Date: Thu, 23 Aug 2007 11:21:39 -0400
Reply-To: "Howard Schreier <hs AT dc-sug DOT org>" <nospam@HOWLES.COM>
Sender: "SAS(r) Discussion" <SAS-L@LISTSERV.UGA.EDU>
From: "Howard Schreier <hs AT dc-sug DOT org>" <nospam@HOWLES.COM>
Subject: Re: which to use, Proc SQL or Proc Compare
On Wed, 22 Aug 2007 22:17:09 +0300, Johanna <jonna@TUT.NOT.SE> wrote:
>below is a small sample of a process that runs a comparison to detect
>changes to some data, every week.
>
>the question I had was... which is better to track changes, Proc Sql or Proc
>Compare, when you consider that I'd like to know what part of the data
>changed
>
>below, Mary Smith's hours changed and Bob Murdoch is a new person but Proc
>Compare won't tell me why the person is listed, just that something changed
>
>in the real world, I have a dataset with about 20 variables and any one of
>them could change week over week, without having to analyze each separately,
>is there an elegant way to detect "What's new this week?"
>
>the only condition I don't need to track is if the person does not exist the
>next week, ie. dropped, but everything else I would need to be aware of, ie.

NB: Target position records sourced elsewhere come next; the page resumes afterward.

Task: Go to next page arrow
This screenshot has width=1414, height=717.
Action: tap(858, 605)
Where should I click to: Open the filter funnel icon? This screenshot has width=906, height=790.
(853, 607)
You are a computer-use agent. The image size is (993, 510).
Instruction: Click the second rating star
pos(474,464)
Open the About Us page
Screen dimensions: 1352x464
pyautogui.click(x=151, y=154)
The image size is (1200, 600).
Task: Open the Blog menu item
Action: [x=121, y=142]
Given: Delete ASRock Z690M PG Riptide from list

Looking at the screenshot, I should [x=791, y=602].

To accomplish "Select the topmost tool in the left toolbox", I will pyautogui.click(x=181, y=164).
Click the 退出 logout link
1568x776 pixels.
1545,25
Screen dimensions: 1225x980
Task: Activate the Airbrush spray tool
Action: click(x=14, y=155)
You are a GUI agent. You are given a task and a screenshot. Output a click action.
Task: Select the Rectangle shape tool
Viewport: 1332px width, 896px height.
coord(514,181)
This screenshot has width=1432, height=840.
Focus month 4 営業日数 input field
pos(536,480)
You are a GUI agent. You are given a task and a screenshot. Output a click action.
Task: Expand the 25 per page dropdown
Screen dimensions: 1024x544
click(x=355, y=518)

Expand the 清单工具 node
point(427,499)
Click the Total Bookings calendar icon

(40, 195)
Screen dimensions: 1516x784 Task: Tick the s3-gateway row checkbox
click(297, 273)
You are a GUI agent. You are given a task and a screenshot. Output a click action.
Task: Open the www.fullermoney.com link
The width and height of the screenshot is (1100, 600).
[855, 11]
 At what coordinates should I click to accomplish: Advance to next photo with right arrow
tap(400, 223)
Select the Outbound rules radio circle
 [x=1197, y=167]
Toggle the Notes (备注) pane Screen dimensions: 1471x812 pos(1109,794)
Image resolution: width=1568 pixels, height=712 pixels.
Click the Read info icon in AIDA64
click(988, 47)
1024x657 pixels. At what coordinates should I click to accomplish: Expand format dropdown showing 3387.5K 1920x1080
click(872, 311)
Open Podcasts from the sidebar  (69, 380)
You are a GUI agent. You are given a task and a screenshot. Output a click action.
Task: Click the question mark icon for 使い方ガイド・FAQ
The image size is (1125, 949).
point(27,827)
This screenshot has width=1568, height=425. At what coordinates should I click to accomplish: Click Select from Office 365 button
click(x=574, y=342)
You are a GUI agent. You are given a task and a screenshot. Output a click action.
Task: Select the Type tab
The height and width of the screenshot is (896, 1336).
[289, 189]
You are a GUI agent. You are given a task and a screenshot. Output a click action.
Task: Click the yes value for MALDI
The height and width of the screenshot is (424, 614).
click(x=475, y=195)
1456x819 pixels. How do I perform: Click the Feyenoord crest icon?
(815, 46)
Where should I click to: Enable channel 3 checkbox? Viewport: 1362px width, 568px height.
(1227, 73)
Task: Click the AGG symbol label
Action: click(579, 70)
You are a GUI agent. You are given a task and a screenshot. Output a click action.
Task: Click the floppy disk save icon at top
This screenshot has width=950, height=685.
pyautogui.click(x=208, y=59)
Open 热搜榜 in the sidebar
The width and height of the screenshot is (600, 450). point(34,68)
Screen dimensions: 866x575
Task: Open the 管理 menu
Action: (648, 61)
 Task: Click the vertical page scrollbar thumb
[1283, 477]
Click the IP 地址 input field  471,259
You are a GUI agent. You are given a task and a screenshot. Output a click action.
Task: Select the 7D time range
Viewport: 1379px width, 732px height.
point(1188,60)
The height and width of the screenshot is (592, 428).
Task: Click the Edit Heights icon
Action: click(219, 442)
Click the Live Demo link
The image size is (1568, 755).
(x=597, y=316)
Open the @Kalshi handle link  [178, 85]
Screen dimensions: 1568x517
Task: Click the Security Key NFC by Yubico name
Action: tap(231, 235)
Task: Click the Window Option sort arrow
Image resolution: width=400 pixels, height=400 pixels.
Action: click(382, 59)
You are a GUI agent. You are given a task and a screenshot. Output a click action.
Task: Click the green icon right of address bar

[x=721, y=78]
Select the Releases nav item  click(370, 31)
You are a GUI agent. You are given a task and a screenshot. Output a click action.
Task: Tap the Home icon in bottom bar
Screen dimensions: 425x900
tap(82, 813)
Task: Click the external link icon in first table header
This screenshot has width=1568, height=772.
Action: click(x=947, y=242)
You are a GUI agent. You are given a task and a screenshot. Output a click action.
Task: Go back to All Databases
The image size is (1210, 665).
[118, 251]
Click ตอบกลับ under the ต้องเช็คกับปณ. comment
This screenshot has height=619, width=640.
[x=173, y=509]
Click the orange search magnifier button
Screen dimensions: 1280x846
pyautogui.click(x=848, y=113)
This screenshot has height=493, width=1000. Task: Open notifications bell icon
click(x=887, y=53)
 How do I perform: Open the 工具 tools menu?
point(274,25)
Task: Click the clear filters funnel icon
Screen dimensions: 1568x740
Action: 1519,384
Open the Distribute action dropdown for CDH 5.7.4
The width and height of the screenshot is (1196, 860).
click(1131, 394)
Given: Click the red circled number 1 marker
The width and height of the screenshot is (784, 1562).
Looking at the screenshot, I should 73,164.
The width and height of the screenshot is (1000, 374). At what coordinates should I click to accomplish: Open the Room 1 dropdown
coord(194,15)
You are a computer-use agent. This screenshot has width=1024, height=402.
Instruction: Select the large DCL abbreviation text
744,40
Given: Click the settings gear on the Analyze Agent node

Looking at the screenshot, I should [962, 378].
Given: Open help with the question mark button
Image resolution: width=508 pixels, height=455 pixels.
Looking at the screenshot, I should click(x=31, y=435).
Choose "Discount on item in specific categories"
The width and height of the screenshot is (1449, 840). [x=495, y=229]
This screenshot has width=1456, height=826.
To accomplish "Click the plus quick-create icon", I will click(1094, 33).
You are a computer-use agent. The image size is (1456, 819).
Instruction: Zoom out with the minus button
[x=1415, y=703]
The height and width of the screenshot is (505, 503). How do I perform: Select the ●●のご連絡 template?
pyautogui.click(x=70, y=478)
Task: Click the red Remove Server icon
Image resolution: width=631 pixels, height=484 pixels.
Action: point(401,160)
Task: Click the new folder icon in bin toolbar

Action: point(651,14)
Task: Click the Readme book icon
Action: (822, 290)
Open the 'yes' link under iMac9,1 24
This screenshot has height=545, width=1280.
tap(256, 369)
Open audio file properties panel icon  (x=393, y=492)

>"Mary Smith's HOURS changed" and "Bob Murdoch is a NEW item", also the code
>could have changed but not in my sample below.
>
>data base;input id hours code $3. name $20.;
>cards;
>001 40 ABB Tom Jones
>002 20 DBF Mary Smith
>;
>run;
>data week;input id hours code $3. name $20.;
>cards;
>001 40 ABB Tom Jones
>002 40 DBF Mary Smith
>003 40 ABB Bob Murdoch
>;
>run;
>proc compare base=base compare=week out=result(where=(_type_="COMPARE"))
> outnoequal outbase outcomp outdif noprint;id id;
> run;
>data _null_;set ;put(_all_)(=);run;
I would not use either COMPARE or SQL for this. Here's an alternative ...
Transpose the BASE table into the form of an item list, and sort it:
proc transpose data=base out=longbase
(rename = (_name_=item col1=base) where=(item ne 'id') );
by id name;
var _all_;
run;
proc sort data=longbase;
by id item;
run;
Do the same with the WEEK table:
proc transpose data=week out=longweek
(rename = (_name_=item col1=week) where=(item ne 'id') );
by id name;
var _all_;
run;
proc sort data=longweek;
by id item;
run;
Now merge at the item level and filter out the matching values:
data compared;
merge longbase longweek(rename = (name=newname) );
by id item;
if base=week then delete;
name = coalescec(name,newname);
drop newname;
base = left(base);
week = left(week);
run;
This could be done with SQL, in which case, the PROC SORT steps would not be
needed.
Report:
proc print data=compared;
by id name;
id id name;
run;
Output looks like this:
id name item base week
2 Mary Smith hours 20 40
3 Bob Murdoch code ABB
hours 40
name Bob Murdoch